▸ Task details:
Copy word for word, please, the lines of the entries below running from the one containing "Open the All filter combo box" to the one containing "Open the Economy", both ends included.

▸ Record excerpts:
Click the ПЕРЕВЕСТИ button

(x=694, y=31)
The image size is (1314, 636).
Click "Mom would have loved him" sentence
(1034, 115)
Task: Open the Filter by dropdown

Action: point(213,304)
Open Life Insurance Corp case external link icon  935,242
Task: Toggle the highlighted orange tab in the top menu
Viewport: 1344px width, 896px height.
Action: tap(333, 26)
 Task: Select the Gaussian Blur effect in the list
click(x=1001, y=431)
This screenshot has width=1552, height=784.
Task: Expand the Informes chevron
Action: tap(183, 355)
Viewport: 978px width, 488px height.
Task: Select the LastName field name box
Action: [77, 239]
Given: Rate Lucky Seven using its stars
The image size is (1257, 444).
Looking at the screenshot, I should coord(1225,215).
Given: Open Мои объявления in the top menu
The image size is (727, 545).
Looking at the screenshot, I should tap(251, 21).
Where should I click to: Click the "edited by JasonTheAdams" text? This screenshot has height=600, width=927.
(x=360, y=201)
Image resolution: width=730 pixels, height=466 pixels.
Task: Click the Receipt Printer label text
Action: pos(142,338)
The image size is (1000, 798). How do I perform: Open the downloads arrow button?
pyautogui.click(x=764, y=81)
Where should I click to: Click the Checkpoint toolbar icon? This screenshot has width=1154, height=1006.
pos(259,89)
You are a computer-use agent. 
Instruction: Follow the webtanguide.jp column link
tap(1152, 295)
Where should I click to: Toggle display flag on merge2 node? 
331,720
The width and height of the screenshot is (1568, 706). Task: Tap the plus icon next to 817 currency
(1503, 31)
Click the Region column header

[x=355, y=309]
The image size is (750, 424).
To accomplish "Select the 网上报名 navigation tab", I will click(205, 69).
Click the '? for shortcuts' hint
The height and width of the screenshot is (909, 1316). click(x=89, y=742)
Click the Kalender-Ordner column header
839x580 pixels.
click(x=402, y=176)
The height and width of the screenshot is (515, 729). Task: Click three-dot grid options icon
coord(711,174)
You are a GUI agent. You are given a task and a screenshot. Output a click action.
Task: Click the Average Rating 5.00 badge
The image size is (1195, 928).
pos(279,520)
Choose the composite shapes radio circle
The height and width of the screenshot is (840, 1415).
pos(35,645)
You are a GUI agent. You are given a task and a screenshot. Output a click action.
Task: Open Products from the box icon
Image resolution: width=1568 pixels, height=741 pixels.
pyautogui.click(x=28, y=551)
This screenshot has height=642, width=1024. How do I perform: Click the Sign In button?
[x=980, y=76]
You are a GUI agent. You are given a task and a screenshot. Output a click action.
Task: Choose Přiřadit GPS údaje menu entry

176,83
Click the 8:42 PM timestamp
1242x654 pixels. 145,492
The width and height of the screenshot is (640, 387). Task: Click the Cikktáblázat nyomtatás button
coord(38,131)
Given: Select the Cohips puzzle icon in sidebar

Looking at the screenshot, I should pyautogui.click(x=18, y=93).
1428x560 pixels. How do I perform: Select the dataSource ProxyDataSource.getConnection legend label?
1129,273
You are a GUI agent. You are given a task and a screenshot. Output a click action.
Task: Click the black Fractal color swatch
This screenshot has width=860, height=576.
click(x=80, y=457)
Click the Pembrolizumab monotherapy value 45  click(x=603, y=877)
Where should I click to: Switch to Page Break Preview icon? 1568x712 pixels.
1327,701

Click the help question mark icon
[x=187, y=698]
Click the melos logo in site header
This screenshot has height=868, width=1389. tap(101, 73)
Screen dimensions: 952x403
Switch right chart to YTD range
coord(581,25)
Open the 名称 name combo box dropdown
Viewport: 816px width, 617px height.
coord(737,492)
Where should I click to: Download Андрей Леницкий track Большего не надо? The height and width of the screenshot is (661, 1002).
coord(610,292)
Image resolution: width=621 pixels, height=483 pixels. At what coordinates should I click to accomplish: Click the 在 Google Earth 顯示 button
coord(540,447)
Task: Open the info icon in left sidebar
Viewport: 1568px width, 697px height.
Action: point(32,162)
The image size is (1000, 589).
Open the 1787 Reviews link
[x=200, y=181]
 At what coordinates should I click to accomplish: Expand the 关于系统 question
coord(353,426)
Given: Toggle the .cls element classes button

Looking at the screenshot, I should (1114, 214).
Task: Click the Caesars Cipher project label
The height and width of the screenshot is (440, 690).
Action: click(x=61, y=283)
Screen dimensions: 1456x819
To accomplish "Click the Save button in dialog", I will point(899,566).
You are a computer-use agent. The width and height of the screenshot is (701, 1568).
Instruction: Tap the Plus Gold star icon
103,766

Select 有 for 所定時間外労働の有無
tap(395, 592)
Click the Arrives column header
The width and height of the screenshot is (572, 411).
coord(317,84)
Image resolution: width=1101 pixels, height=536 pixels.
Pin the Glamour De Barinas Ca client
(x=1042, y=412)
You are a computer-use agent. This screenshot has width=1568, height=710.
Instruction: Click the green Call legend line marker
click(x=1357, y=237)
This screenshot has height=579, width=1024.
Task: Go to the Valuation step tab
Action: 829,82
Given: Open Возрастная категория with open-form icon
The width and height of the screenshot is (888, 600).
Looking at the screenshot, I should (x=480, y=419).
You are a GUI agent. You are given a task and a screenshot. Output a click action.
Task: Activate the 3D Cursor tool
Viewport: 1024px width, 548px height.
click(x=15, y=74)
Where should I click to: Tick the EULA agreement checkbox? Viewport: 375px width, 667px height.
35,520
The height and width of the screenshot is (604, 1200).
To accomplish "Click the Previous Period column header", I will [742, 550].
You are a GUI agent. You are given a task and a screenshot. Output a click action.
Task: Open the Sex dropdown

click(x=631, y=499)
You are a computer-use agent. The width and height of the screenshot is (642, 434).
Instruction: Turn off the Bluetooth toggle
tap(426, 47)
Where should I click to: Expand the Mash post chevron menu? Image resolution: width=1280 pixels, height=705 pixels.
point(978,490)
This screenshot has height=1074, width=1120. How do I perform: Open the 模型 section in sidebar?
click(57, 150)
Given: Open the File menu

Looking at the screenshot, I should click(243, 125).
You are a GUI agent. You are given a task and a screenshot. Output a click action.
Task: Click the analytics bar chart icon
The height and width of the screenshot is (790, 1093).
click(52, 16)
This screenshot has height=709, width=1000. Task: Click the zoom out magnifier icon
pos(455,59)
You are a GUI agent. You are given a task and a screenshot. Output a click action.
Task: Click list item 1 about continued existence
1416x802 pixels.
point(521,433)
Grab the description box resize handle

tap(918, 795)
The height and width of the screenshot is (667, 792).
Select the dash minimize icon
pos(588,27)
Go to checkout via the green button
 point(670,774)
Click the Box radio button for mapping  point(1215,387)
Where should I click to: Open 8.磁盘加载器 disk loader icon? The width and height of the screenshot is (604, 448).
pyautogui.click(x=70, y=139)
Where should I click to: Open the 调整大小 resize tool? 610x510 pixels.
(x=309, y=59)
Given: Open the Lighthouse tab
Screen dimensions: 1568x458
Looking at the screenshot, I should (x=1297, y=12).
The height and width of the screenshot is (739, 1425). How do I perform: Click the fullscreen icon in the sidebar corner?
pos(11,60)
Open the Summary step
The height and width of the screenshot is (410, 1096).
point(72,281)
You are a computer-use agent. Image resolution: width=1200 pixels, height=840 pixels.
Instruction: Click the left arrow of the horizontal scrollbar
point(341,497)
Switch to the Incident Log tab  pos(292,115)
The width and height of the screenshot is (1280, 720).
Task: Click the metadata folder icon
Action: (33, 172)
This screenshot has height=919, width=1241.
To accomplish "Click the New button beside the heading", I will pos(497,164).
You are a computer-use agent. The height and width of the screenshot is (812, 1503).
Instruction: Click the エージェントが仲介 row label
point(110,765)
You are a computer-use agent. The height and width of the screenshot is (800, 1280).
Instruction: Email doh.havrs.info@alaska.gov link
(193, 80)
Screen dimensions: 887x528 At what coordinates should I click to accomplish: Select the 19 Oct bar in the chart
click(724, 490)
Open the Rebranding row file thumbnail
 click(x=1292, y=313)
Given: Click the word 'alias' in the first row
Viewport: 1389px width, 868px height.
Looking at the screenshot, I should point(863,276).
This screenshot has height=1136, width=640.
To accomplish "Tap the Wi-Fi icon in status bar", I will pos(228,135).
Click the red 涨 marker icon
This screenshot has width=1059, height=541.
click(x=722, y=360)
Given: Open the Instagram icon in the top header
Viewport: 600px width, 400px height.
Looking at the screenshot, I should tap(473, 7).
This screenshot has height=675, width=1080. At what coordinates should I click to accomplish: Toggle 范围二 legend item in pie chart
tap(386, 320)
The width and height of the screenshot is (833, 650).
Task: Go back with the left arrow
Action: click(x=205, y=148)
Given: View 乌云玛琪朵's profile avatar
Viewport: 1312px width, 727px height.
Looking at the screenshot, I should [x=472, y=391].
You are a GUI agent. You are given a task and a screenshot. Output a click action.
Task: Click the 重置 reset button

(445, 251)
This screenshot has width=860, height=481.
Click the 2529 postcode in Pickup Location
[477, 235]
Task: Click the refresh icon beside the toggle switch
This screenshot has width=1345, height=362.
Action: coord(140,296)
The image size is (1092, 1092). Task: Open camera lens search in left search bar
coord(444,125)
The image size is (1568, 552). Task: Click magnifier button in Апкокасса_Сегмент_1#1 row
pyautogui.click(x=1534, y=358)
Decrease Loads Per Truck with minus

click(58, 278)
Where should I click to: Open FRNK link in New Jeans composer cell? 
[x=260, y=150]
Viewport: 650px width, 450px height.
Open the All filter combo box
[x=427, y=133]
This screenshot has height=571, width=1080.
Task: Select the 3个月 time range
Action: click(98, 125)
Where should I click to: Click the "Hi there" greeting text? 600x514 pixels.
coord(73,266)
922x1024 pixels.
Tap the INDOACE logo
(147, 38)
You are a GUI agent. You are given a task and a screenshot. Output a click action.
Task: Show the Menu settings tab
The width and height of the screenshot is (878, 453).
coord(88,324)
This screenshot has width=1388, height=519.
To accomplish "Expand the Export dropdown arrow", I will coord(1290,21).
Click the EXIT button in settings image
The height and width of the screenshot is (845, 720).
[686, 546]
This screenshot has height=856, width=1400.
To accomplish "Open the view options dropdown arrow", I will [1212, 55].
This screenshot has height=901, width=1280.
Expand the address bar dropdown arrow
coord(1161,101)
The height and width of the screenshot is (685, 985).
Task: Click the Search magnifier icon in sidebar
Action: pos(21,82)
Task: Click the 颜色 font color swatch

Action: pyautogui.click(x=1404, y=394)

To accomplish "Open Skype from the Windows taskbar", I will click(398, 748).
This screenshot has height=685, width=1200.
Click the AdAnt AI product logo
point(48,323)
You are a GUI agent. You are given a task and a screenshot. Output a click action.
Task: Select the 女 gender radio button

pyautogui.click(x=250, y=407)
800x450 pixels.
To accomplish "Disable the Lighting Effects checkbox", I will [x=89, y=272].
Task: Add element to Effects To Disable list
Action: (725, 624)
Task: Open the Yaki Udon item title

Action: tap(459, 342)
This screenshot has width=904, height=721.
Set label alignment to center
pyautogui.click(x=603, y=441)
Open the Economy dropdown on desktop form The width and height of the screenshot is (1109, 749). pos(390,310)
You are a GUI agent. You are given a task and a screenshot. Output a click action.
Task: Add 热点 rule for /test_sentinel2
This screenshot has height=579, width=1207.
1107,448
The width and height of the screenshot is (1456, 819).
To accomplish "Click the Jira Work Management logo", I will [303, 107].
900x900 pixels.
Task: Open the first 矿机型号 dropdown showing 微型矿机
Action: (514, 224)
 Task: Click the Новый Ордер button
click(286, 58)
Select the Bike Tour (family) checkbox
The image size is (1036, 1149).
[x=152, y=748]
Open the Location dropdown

▸ Answer to this problem:
Open the All filter combo box
[x=427, y=133]
This screenshot has height=571, width=1080.
Task: Select the 3个月 time range
Action: click(98, 125)
Where should I click to: Click the "Hi there" greeting text? 600x514 pixels.
coord(73,266)
922x1024 pixels.
Tap the INDOACE logo
(147, 38)
You are a GUI agent. You are given a task and a screenshot. Output a click action.
Task: Show the Menu settings tab
The width and height of the screenshot is (878, 453).
coord(88,324)
This screenshot has width=1388, height=519.
To accomplish "Expand the Export dropdown arrow", I will coord(1290,21).
Click the EXIT button in settings image
The height and width of the screenshot is (845, 720).
[686, 546]
This screenshot has height=856, width=1400.
To accomplish "Open the view options dropdown arrow", I will [1212, 55].
This screenshot has height=901, width=1280.
Expand the address bar dropdown arrow
coord(1161,101)
The height and width of the screenshot is (685, 985).
Task: Click the Search magnifier icon in sidebar
Action: pos(21,82)
Task: Click the 颜色 font color swatch

Action: pyautogui.click(x=1404, y=394)

To accomplish "Open Skype from the Windows taskbar", I will click(398, 748).
This screenshot has height=685, width=1200.
Click the AdAnt AI product logo
point(48,323)
You are a GUI agent. You are given a task and a screenshot. Output a click action.
Task: Select the 女 gender radio button

pyautogui.click(x=250, y=407)
800x450 pixels.
To accomplish "Disable the Lighting Effects checkbox", I will [x=89, y=272].
Task: Add element to Effects To Disable list
Action: (725, 624)
Task: Open the Yaki Udon item title

Action: tap(459, 342)
This screenshot has width=904, height=721.
Set label alignment to center
pyautogui.click(x=603, y=441)
Open the Economy dropdown on desktop form The width and height of the screenshot is (1109, 749). pos(390,310)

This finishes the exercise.